How to increase the speed of your AWS Lambda continuous deployment builds

Parallelize your Maven builds, make them reproducible, and crank the volume to 11 using Docker for dependency resolution

John Chapin
A Cloud Guru
11 min readAug 30, 2017

--

The benefits of continuous deployment practices unlock a world of promises. The automation of workflows into a unified pipeline significantly reduces risks while increasing the team’s overall productivity.

In comparison to the Bad Old Days™ of production rollouts, an automated end-to-end deployment time of 10 to 20 minutes is surely fast enough — right? Wrong.

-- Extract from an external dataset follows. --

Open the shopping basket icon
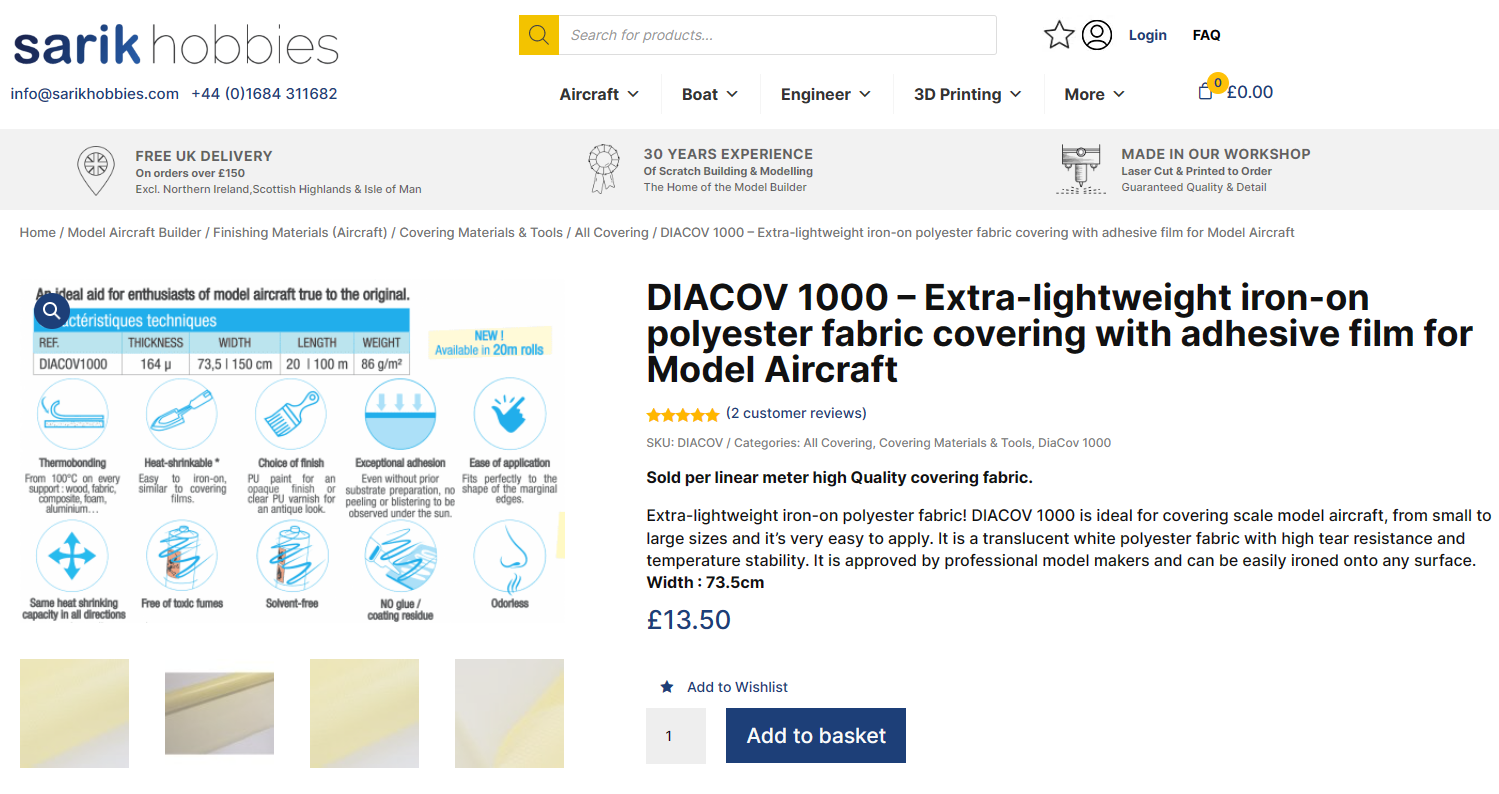 pos(1206,91)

These days, high-performing development team use automated workflows to deploy code much more frequently and with shorter lead times.

Amazon engineers deploy code every 11.7 seconds, on average — reducing both the number and duration of outages at the same time. Netflix engineers deploy code thousands of times per day.

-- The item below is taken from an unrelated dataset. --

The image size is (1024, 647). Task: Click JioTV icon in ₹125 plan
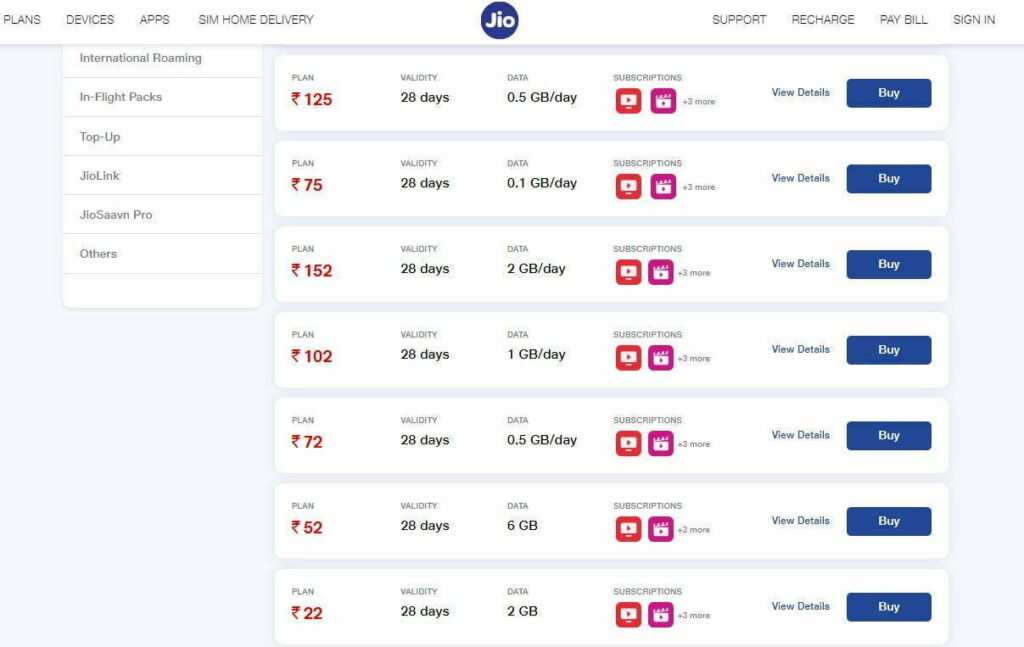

Speed to market is a major competitive advantage, and every second counts. Even a small reduction in the cycle time of an automated workflow can aggregate into massive savings — especially when applied to hundreds of daily deployments.

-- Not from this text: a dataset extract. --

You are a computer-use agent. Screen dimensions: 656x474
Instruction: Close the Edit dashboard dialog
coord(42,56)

The Challenge of Ephemeral Build Systems

In the Bad Old Days™ of continuous deployment, build systems were designed as a shared resource. They had all of the advantages of shared caching and dependency management — and all of the disadvantages of inconsistent setup, accumulated state, and poorly isolated processes.

Today’s automated workflows are likely to be using a build system that spins up and tears down infrastructure on the fly — using services such as Travis CI or AWS’ CodeBuild. This approach closely mirrors the immutable and ephemeral characteristics of cloud native app deployments.

Since modern build systems treat the infrastructure and environment as immutable, the build process bootstraps itself from scratch for every build — without the advantages of setup or optimization. This isn’t a huge penalty for simple builds, but it can drastically slow down the feedback cycle for complex builds with many external library dependencies to download.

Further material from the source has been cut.